* RECORDS FOR PROCESSING
****

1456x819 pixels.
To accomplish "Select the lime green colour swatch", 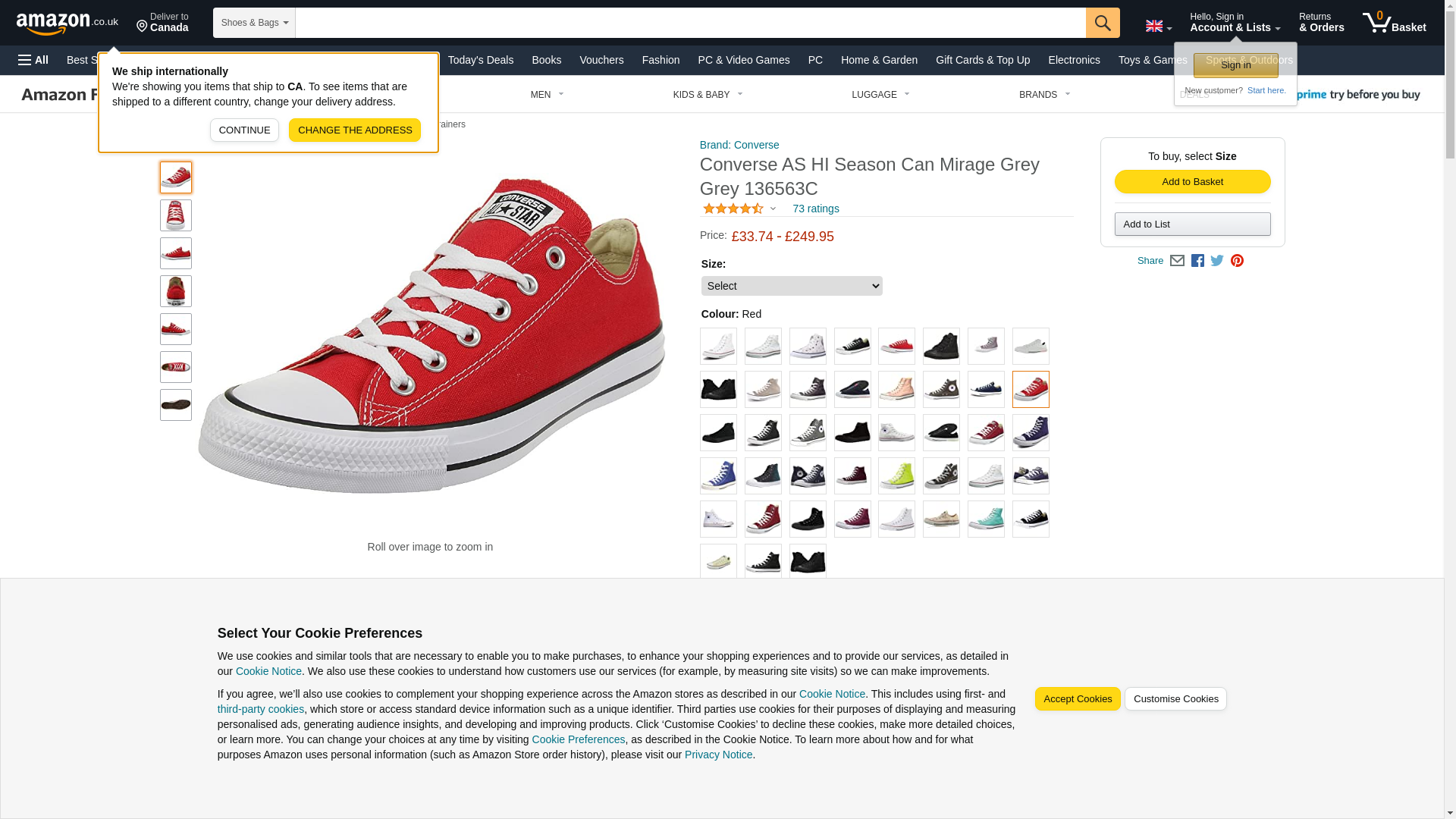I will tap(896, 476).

****

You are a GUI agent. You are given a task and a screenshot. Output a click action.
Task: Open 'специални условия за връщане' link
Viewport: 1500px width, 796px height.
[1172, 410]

****

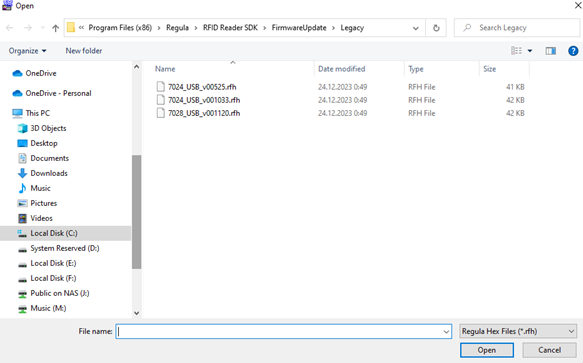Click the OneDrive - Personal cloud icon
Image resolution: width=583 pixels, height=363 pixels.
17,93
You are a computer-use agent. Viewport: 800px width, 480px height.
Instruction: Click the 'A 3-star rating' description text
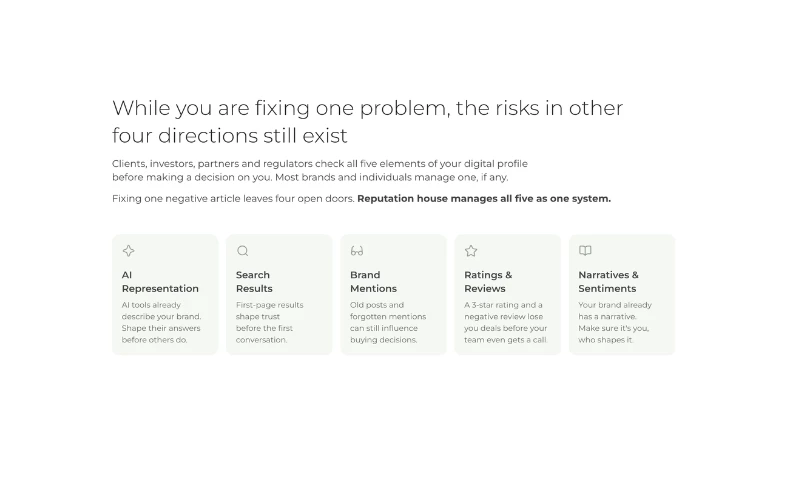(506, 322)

****

* WORK ITEM
Reproduce every line in the data that has the word "agent" in it.

* TASK OUTPUT
You are a GUI agent. You are given a task and a screenshot. Output a click action.
You are a computer-use agent. Viewport: 800px width, 480px height.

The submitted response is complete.